Pixel coordinate grounding data
**********

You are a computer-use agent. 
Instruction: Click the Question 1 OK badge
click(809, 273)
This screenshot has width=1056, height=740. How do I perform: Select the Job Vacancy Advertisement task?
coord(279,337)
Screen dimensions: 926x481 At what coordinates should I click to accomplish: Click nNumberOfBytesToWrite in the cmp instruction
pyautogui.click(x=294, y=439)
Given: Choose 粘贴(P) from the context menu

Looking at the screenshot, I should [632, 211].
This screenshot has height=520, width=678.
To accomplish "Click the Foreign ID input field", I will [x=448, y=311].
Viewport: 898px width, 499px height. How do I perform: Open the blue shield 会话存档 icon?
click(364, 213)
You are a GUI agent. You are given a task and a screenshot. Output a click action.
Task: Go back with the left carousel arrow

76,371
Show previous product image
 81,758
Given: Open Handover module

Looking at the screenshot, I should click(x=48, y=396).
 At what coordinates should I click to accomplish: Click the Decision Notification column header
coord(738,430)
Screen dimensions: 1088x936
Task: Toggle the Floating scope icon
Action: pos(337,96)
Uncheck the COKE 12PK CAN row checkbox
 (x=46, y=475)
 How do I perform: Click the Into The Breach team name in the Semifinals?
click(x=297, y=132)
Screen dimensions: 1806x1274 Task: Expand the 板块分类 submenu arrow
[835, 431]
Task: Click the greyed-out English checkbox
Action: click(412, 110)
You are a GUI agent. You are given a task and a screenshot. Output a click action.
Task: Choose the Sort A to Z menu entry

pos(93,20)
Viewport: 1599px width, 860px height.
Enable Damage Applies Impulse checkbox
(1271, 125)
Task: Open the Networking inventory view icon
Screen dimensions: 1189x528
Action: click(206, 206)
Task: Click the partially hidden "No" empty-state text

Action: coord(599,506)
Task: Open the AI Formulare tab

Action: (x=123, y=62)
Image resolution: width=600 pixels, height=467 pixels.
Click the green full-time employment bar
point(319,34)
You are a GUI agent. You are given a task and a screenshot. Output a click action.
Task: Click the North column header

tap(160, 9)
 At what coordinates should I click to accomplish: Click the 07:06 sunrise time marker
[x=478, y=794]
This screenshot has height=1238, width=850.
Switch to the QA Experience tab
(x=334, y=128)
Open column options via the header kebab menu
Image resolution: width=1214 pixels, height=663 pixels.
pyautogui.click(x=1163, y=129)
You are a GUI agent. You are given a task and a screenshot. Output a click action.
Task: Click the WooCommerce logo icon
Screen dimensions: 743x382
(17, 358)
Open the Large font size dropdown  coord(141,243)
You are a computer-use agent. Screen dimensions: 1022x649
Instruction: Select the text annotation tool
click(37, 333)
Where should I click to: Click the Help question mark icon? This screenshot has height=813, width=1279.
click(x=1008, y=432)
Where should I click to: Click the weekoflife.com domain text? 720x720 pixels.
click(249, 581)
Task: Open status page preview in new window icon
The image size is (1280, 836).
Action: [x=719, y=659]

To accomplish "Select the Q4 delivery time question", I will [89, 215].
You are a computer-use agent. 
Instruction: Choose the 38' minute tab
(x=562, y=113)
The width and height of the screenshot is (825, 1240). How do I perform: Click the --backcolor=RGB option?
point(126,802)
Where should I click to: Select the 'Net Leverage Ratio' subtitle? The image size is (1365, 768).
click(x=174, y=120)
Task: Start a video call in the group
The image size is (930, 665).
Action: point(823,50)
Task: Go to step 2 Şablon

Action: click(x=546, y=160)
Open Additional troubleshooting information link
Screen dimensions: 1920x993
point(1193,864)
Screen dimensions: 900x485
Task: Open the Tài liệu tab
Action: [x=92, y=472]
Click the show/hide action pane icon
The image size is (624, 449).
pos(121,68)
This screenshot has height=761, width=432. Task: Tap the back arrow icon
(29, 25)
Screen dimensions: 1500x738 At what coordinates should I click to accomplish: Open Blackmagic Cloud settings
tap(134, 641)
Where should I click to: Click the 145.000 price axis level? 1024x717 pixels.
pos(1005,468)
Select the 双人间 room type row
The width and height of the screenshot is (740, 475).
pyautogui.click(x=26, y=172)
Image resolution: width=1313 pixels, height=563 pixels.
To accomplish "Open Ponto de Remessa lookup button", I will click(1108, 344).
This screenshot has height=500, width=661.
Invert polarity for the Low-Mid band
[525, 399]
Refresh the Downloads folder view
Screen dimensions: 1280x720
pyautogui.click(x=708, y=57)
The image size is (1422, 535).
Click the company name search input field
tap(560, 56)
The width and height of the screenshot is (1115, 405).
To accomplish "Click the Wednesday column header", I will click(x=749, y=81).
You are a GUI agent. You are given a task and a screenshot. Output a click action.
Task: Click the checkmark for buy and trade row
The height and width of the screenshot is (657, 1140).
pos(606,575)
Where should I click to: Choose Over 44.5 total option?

**********

» **What is needed**: Starting at the line above that contains "sunrise time marker", repeat each line exactly up to and including the line that contains "Task: Click the WooCommerce logo icon", and stop there.

» **Answer to this task**:
 At what coordinates should I click to accomplish: Click the 07:06 sunrise time marker
[x=478, y=794]
This screenshot has height=1238, width=850.
Switch to the QA Experience tab
(x=334, y=128)
Open column options via the header kebab menu
Image resolution: width=1214 pixels, height=663 pixels.
pyautogui.click(x=1163, y=129)
You are a GUI agent. You are given a task and a screenshot. Output a click action.
Task: Click the WooCommerce logo icon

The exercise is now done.